*** Exercise material

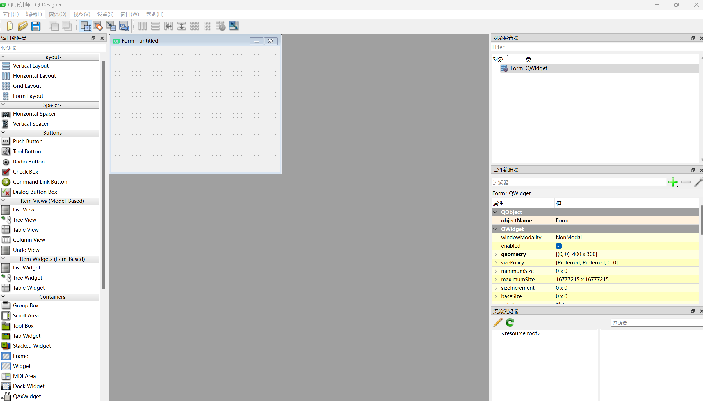Click the widget box vertical scrollbar
Viewport: 703px width, 401px height.
point(103,174)
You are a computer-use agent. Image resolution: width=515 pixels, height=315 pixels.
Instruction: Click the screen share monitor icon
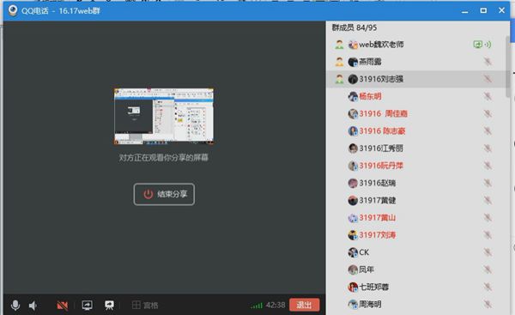tap(87, 306)
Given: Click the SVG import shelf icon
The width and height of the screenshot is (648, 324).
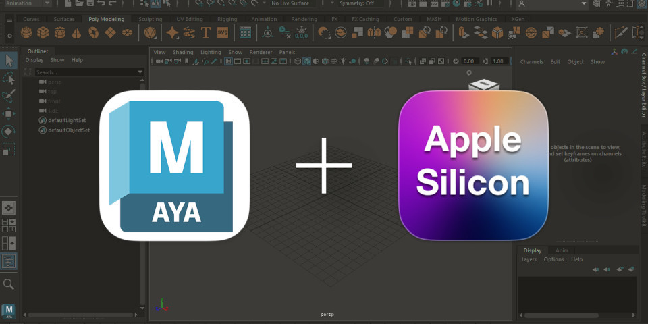Looking at the screenshot, I should tap(222, 32).

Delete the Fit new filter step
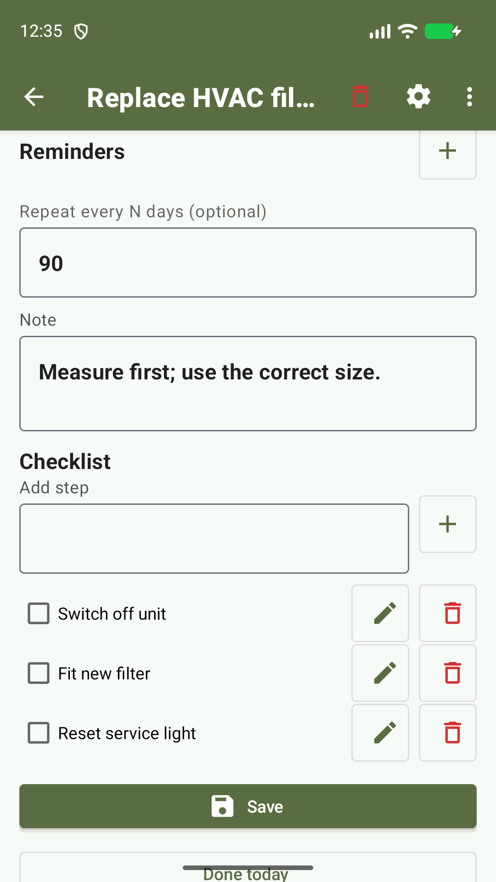448,673
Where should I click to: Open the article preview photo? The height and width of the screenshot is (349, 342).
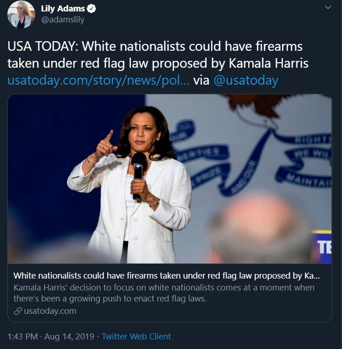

******

Reproduce every line of the entries above word for word, leaving out the pictures.

● Task response:
Click the widget box vertical scrollbar
Viewport: 703px width, 401px height.
point(103,174)
You are a computer-use agent. Image resolution: width=515 pixels, height=315 pixels.
Instruction: Click the screen share monitor icon
tap(87, 306)
Given: Click the SVG import shelf icon
The width and height of the screenshot is (648, 324).
Looking at the screenshot, I should tap(222, 32).

Delete the Fit new filter step
448,673
Where should I click to: Open the article preview photo? The height and width of the screenshot is (349, 342).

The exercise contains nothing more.